Accueil > Les origines commençant par E > L'origine de équitation

L'origine de Équitation



Une origine vraisemblablement égyptienne

« On voit dans la Genèse, dit Goguet, que, des le temps de Jacob, l'art de monter à cheval devait être connu dans la Palestine. Cet usage avait lieu aussi chez les Arabes, au siècle de Job. A l'égard de l'Égypte, c'est dans ce pays, si l'on s'en rapporte aux historiens profanes, que l'équitation a été inventée. Ils sont partagés seulement sur l'époque de cette découverte. Les uns l'attribuent à Orus, fils d'Osiris, et la font remonter conséquemment à des temps fort reculés ; les autres en font honneur à Sésostris. Il n'est pas aisé de décider laquelle de ces deux opinions est la mieux fondée. Il me paraîtrait cependant plus vraisemblable de rapporter à Orus l'origine de l'équitation ; ce sentiment est appuyé d'une ancienne tradition que Plutarque nous a conservée. Enfin, on voit que, dès le temps de Jacob, il y avait des chevaux en Égypte, et qu'on émit dans l'usage de les monter.
Sophocle fait remonter à Neptune l'art de dompter les chevaux ; l'orateur Lysias attribue cette invention aux Amazones ; suivant Virgile, l'art de l'équitation fut d'abord connu des Lapithes, peuples de la Thessalie. »

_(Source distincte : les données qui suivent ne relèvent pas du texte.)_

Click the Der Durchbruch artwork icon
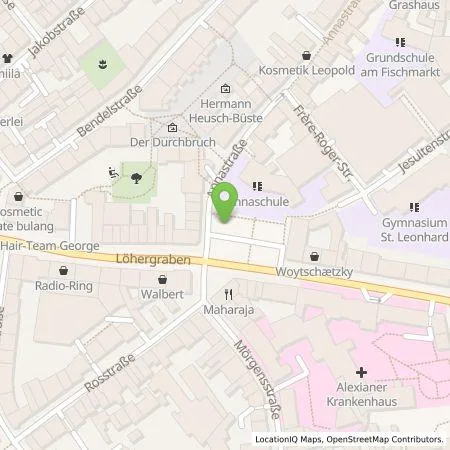The image size is (450, 450). [x=172, y=127]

Le Lapithe, monté sur ces monstres farouches,
A recevoir le frein accoutuma leur bouclier,
Leur apprit à bondir, à cadencer leurs pas,
Et gouverne leur fougue au milieu des combats.

(Delille)


La façon de monter à cheval

« L'usage de la selle et des étriers était inconnu aux peuples de l'antiquité. L'exercice et l'habitude avaient appris aux cavaliers d'alors à se passer de secours. Ils savaient, dit Goguet, s'élancer légèrement sur le dos d'un cheval, et s'y maintenir sans l'aide de la selle ni des étriers. Ceux, ajoute-il, à qui l'âge ou la faiblesse ne permettaient pas la même agilité, se faisaient aider par quelqu'un, sinon ils profitaient du secours d'une grosse pierre ou de quelque autre élévation pour monter à cheval. Il y avait même des cavaliers, tels que les Numides, qui ne se servaient point de brides, et qui, par le seul ton de la voix, par l'impression du talon, faisaient faire à leurs chevaux toutes les évolutions de la cavalerie la mieux disciplinée. »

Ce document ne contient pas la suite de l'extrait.